Renault-Nissan’s Loveless Marriage Will Survive This Rough Patch
Carlos Ghosn, chairman and chief executive officer of Nissan Motor Co. and Renault SA, speaks during the 2017 Consumer Electronics Show (CES) in Las Vegas, Nevada, U.S. (Photographer: Patrick T. Fallon/Bloomberg)

(Bloomberg Opinion) -- Under Carlos Ghosn, the independent auto analyst Maryann Keller was telling me the other day, the alliance of Renault SA and Nissan Motor Co. was a little like Yugoslavia during the reign of Marshal Tito.

Yugoslavia was a disparate collection of Slavic republics — Serbia, Bosnia, Montenegro and so on — with natural tribal enmities. In the decades after World War II, Tito managed hold it together, and keep the ethnic tensions suppressed. Once he died, however, the center could no longer hold, and Yugoslavia eventually split into seven smaller countries.
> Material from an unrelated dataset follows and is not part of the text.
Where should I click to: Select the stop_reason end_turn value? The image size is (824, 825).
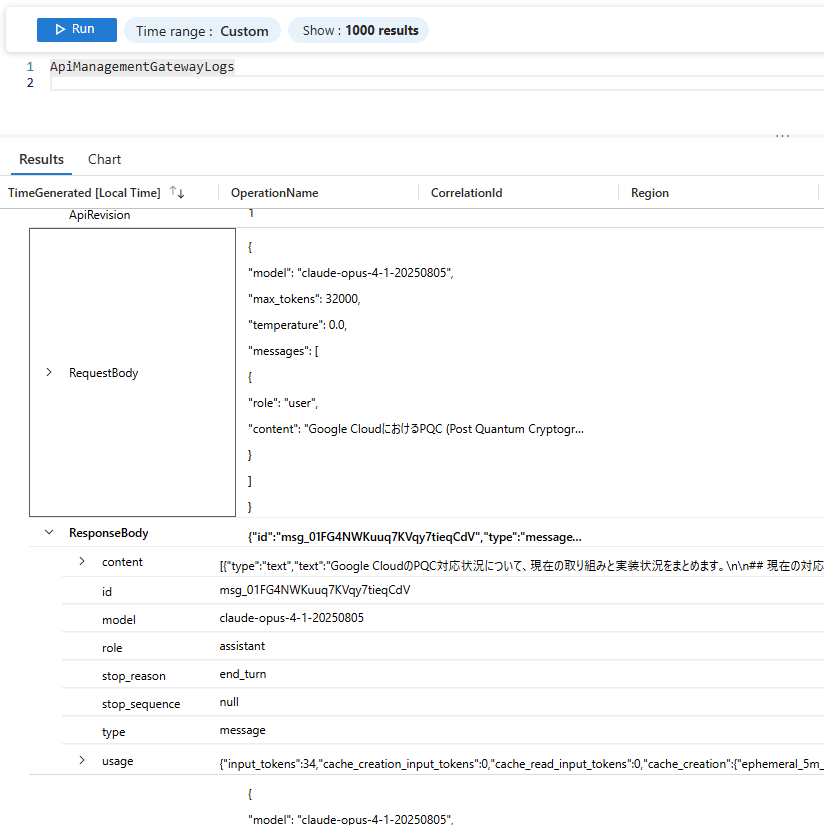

Carlos Ghosn, the former chairman of Nissan and chief executive (and chairman) of Renault — and the man who created the alliance in 1999 — is still very much with us, of course. But since mid-November, he’s been in a Japanese prison, accused by Nissan of a variety of financial misdeeds, even as Ghosn has vehemently protested his innocence. Ghosn’s efforts to convince a judge to let him out on bail have been summarily rejected, despite his offer to wear an ankle monitor and pay for his own security to ensure he wouldn’t flee Japan. It now seems unlikely he will get out of prison before his trial starts, which could be a year away.

Thus on Thursday, Ghosn succumbed to the inevitable, and resigned his Renault positions. Renault’s largest shareholder, the French government, was pushing for such a step because the company — despite finding no evidence of wrongdoing by Ghosn — couldn’t continue any longer with an imprisoned leader. The first order of business for the new chairman, Jean-Dominique Senard, according to France’s finance minister Bruno Le Maire, is “strengthening the alliance.”
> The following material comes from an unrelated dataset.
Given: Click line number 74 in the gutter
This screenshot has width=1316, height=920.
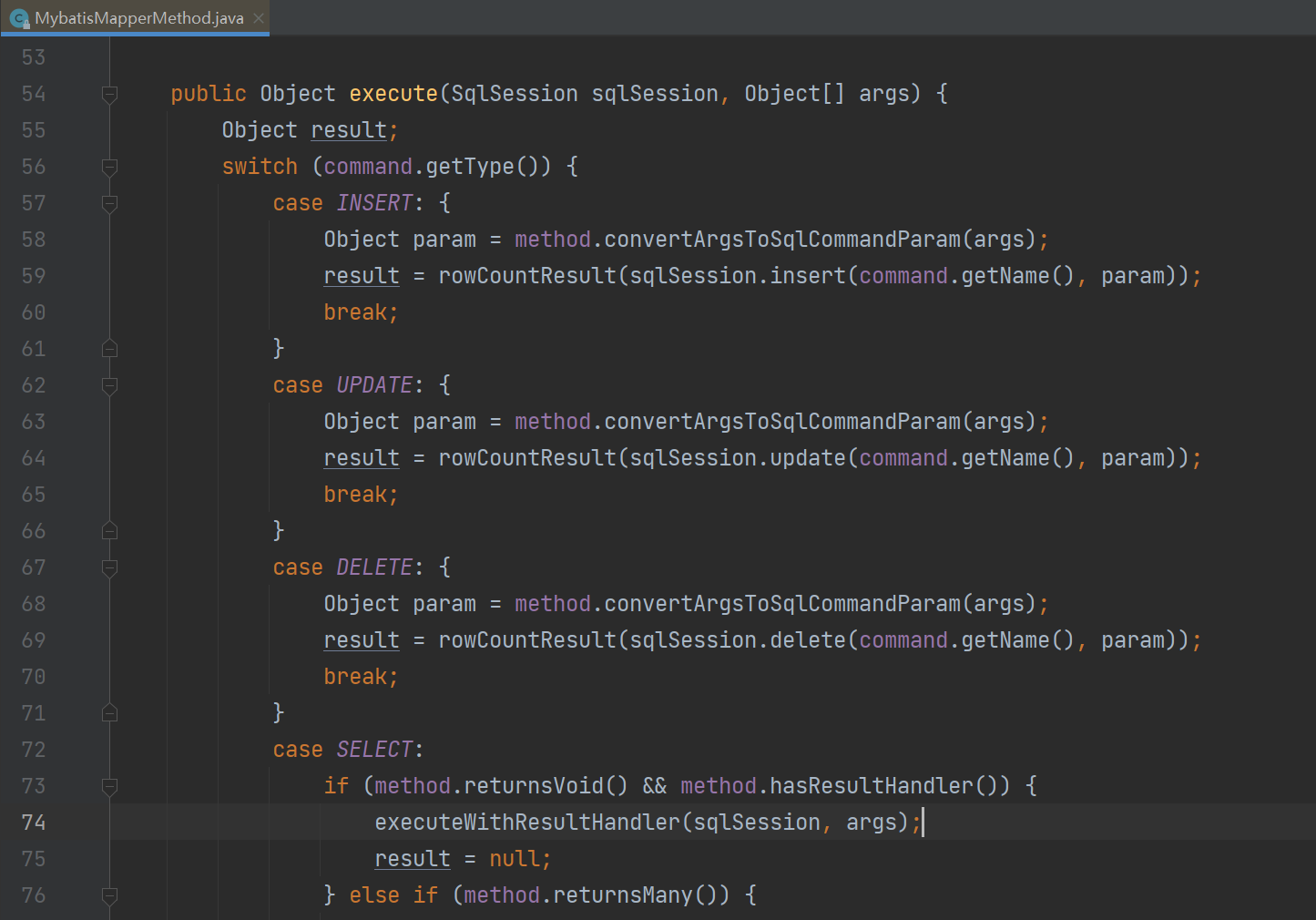Looking at the screenshot, I should pyautogui.click(x=34, y=823).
But that will not be an easy task. Although Ghosn always made it seem like the alliance was a smooth-functioning organism, there were always tensions just under the surface. Nissan resented that Renault held a 43 percent stake in its shares, while it only had a 15 percent stake in Renault. It bridled at the French government’s involvement in the alliance. And Nissan executives particularly resented Ghosn’s my-way-or-the-highway management style. “There were always big cultural issues,” Keller told me.
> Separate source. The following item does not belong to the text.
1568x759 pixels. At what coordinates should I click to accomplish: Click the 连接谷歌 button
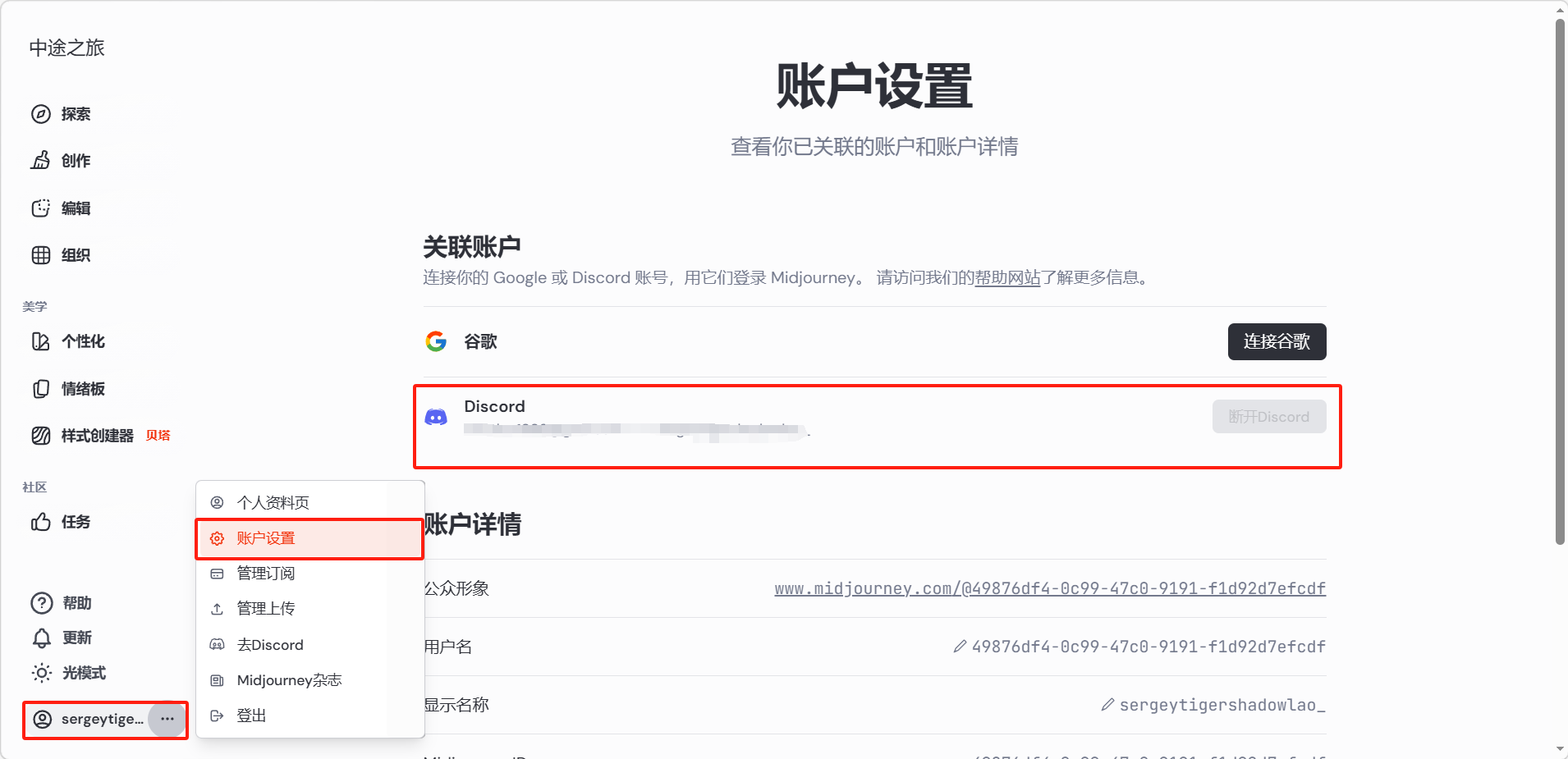1277,341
One reason Ghosn was so successful reviving Nissan at the turn of the century is that he did things Japanese executives couldn’t do for cultural reasons. He shut down a factory and laid off workers. He sold off assets to pay down debt. He moved the company to a less expensive headquarters, and fired high-ranking executives he viewed as deadwood. None of these moves sat well with Nissan’s executives — and neither did his agitation for the kind of CEO compensation common in the U.S.

A second factor in the tensions between the companies was the changing global auto market. “In the early 2000s, they were not natural competitors,” Keller said. “Nissan had Asia and North America. Renault had Europe. Today, they are more likely to be competitors than not, fighting for sales in Latin America and Asia.”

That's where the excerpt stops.